### PROVIDED RECORDS

--------------------

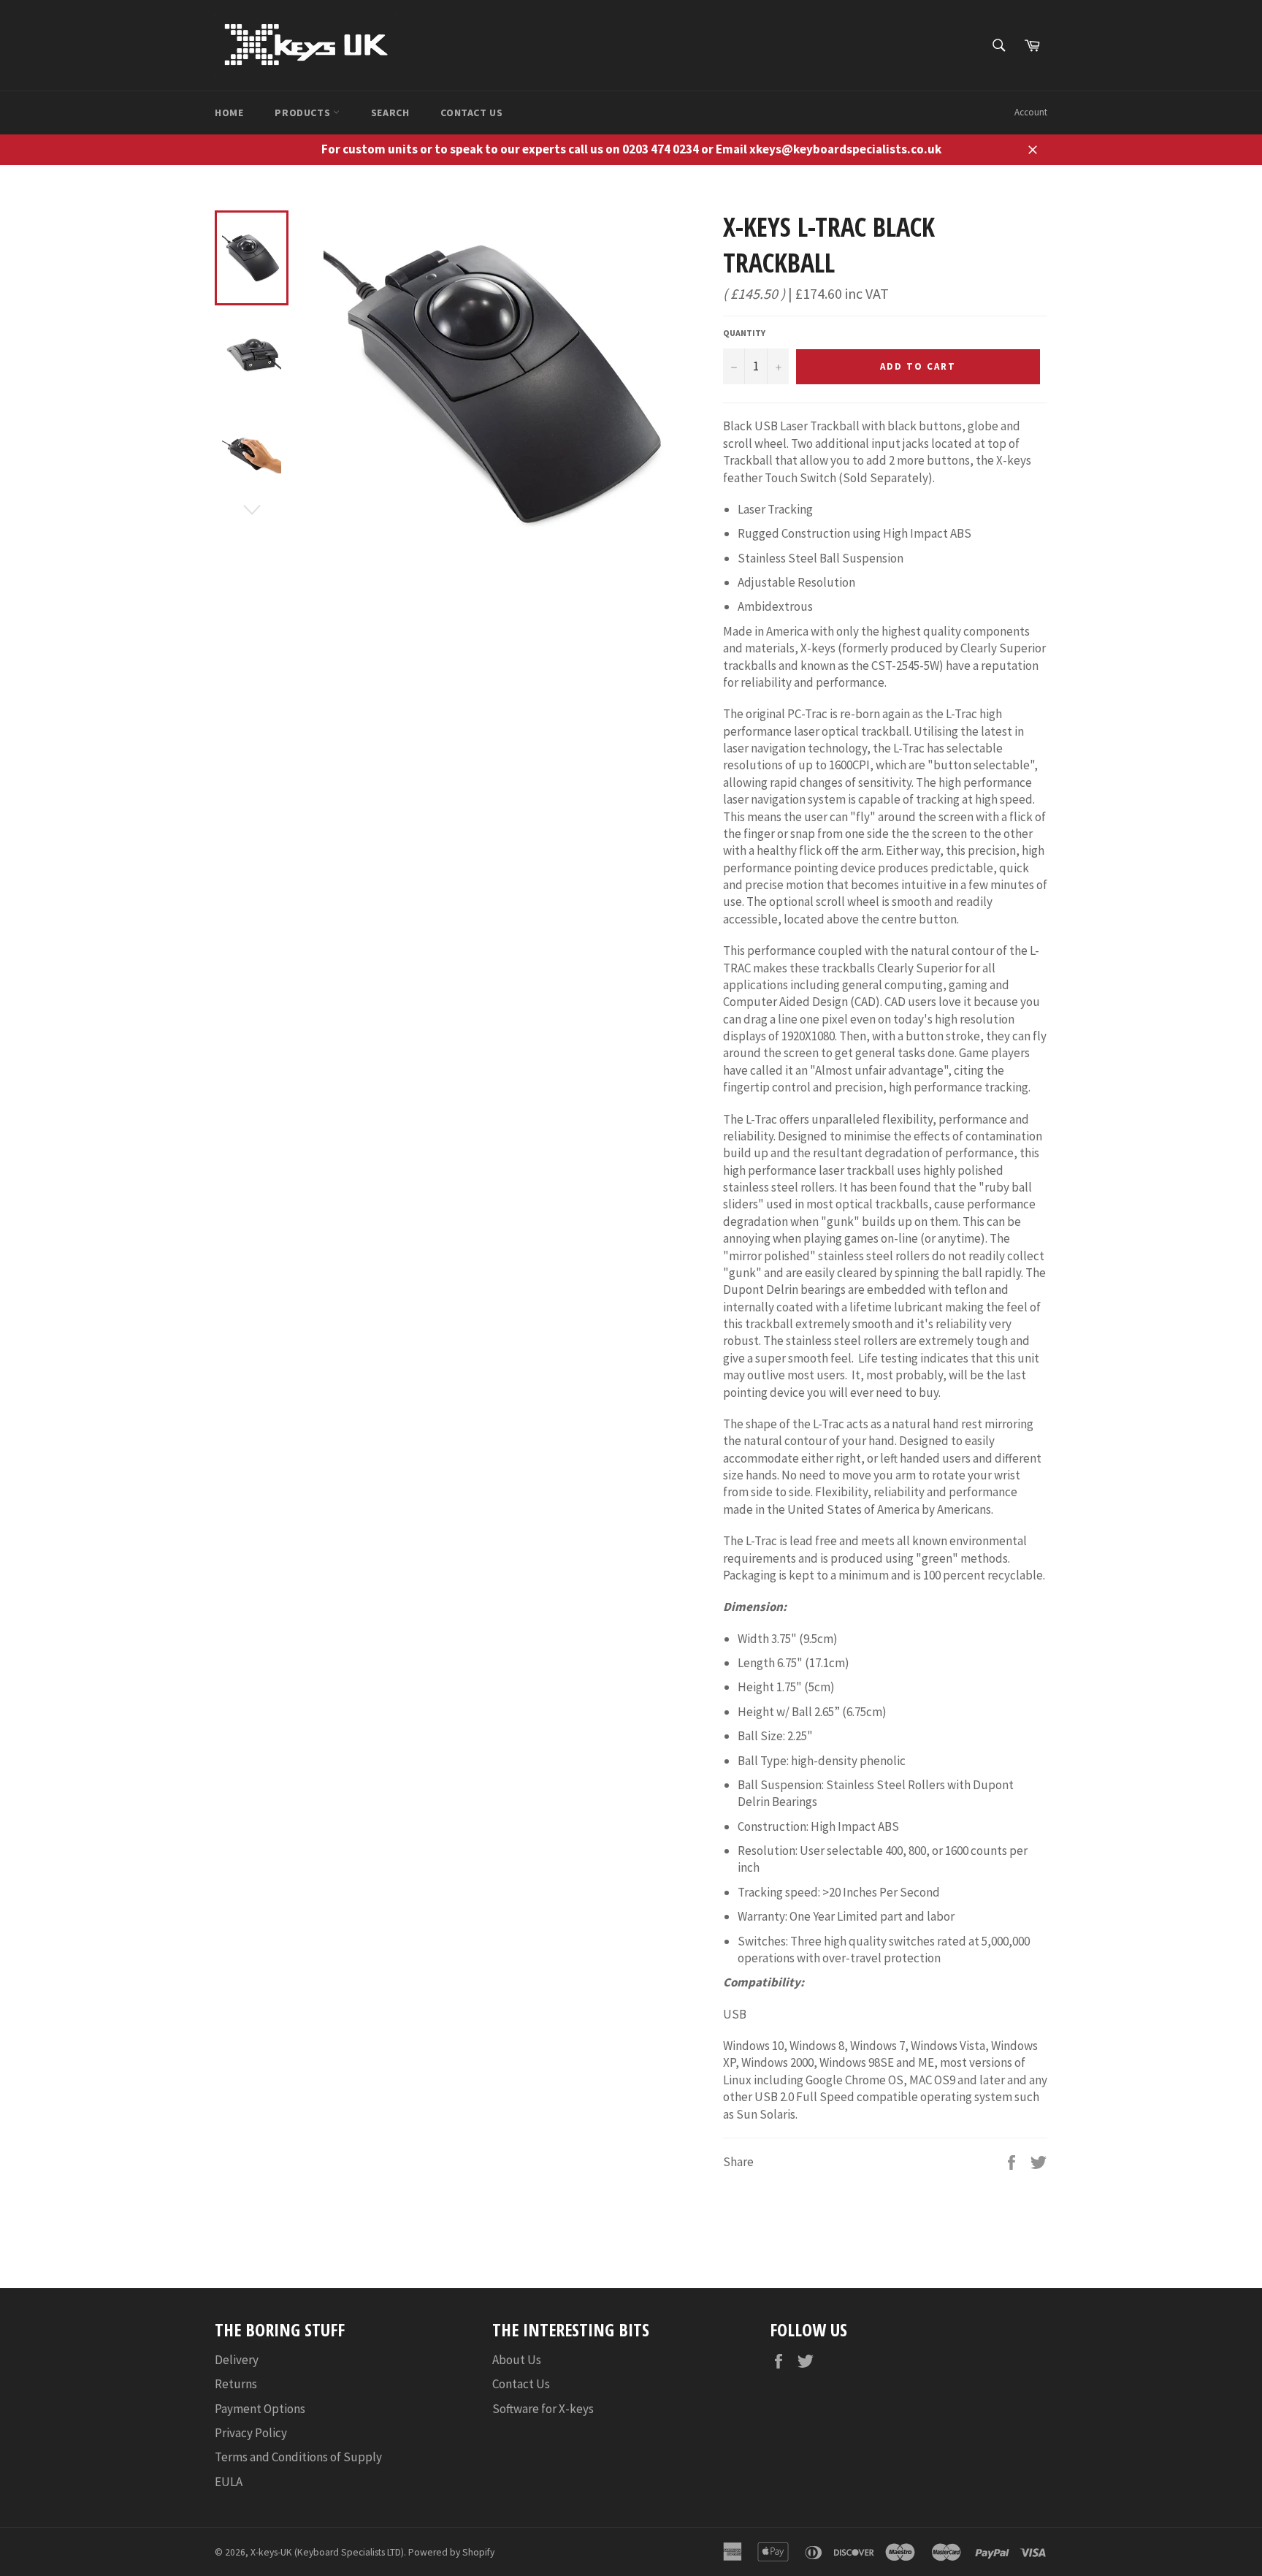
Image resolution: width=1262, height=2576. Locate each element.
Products (303, 112)
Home (229, 112)
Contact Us (471, 112)
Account (1030, 112)
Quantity (744, 332)
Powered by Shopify (451, 2552)
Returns (236, 2384)
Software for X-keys (543, 2409)
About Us (516, 2360)
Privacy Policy (251, 2433)
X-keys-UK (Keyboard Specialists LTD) (327, 2552)
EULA (228, 2482)
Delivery (237, 2360)
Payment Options (260, 2409)
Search (390, 112)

--------------------

### TASK STATEMENT
Reproduce all the entries that precede this task, word for word, minus any pictures.

### SOLUTION FOR THIS EXERCISE
Image resolution: width=1262, height=2576. Locate each element.
Products (303, 112)
Home (229, 112)
Contact Us (471, 112)
Account (1030, 112)
Quantity (744, 332)
Powered by Shopify (451, 2552)
Returns (236, 2384)
Software for X-keys (543, 2409)
About Us (516, 2360)
Privacy Policy (251, 2433)
X-keys-UK (Keyboard Specialists LTD) (327, 2552)
EULA (228, 2482)
Delivery (237, 2360)
Payment Options (260, 2409)
Search (390, 112)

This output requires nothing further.